The other reason the first set felt significant is timing. Brisbane is not just “a tournament.” It’s a hard-court marker right before the Australian Open, a place where confidence can compound quickly. Players don’t need to win the title here to carry something important into Melbourne — sometimes they just need a set like this, against a dangerous opponent, where their identity holds up under spotlight. If you’re Hijikata, taking the first set against a big-hitting threat is proof that your plan works when it matters.
For fans who jumped in mid-match and wondered why “Hijikata” was suddenly everywhere: this is exactly why. A trending surge often begins with a turning point — a break, a hold under pressure, a stretch where the underdog starts dictating. Once the first set was secured, the conversation naturally expanded beyond Brisbane: people looked up his recent results, his ranking movement, and what a win here could mean. Official score tracking and match data can be followed via the ATP Tour scores hub, where Brisbane match listings sit alongside the rest of the tour calendar.

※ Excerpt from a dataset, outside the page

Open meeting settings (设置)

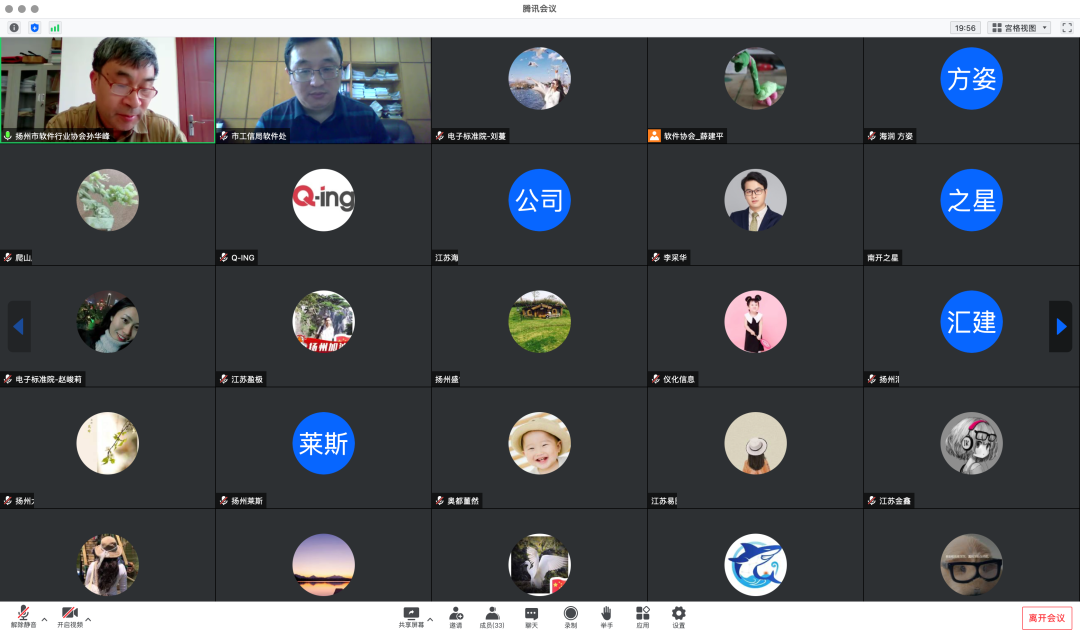click(x=679, y=616)
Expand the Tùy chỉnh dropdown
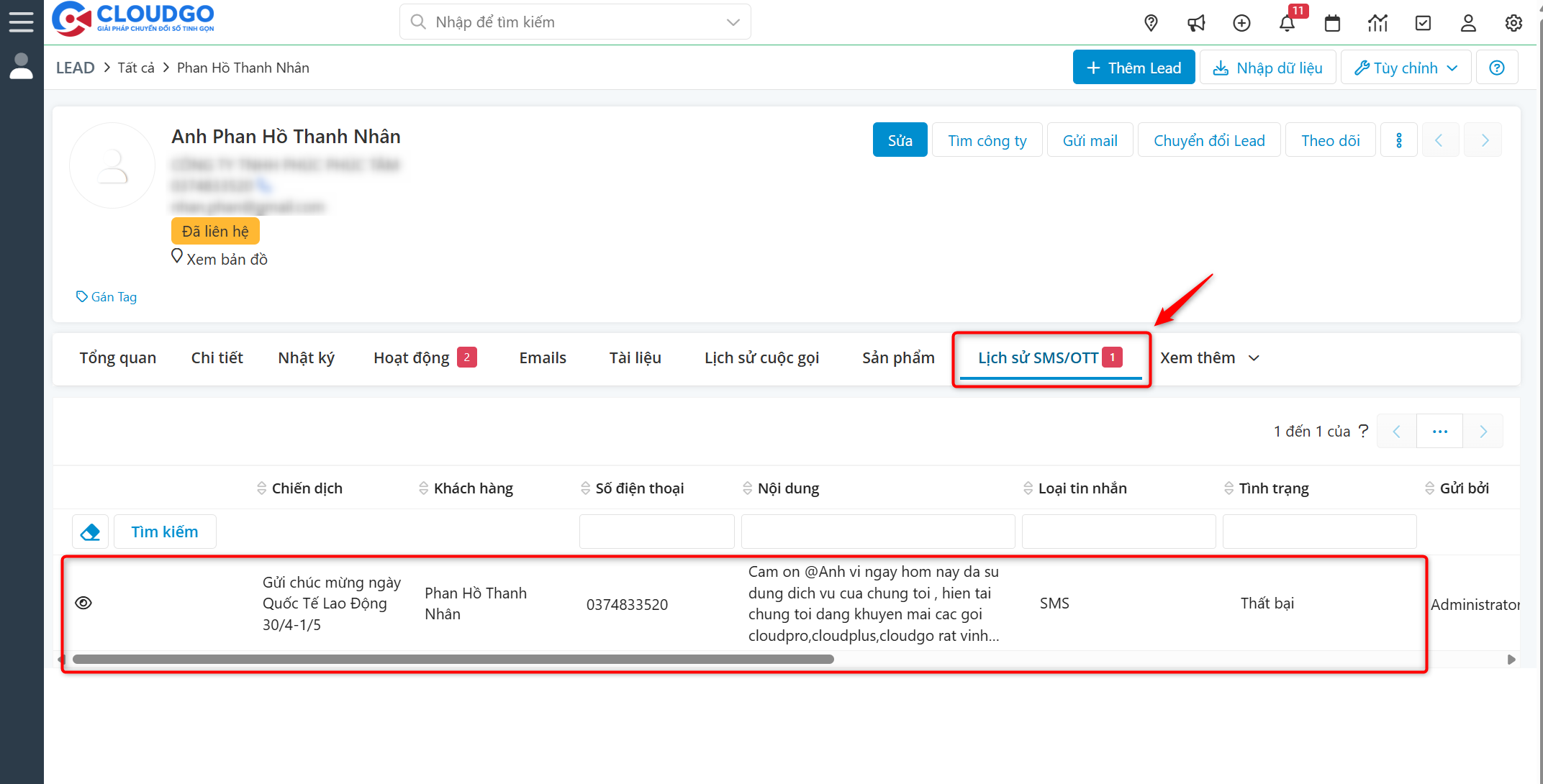Viewport: 1543px width, 784px height. (x=1406, y=68)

What comes next is the part Brisbane always tests: can you repeat the clarity? Winning a first set is one thing; backing it up against a player who can reset with a serving burst is another. But even before the final result is written, that first-set performance has already done its job. It has reminded Australia — and plenty of curious tennis fans overseas — that Hijikata isn’t just “an Aussie in the draw.” He’s a player with a measured game, the nerve to compete in fast conditions, and the kind of momentum that can turn a January week into a real narrative.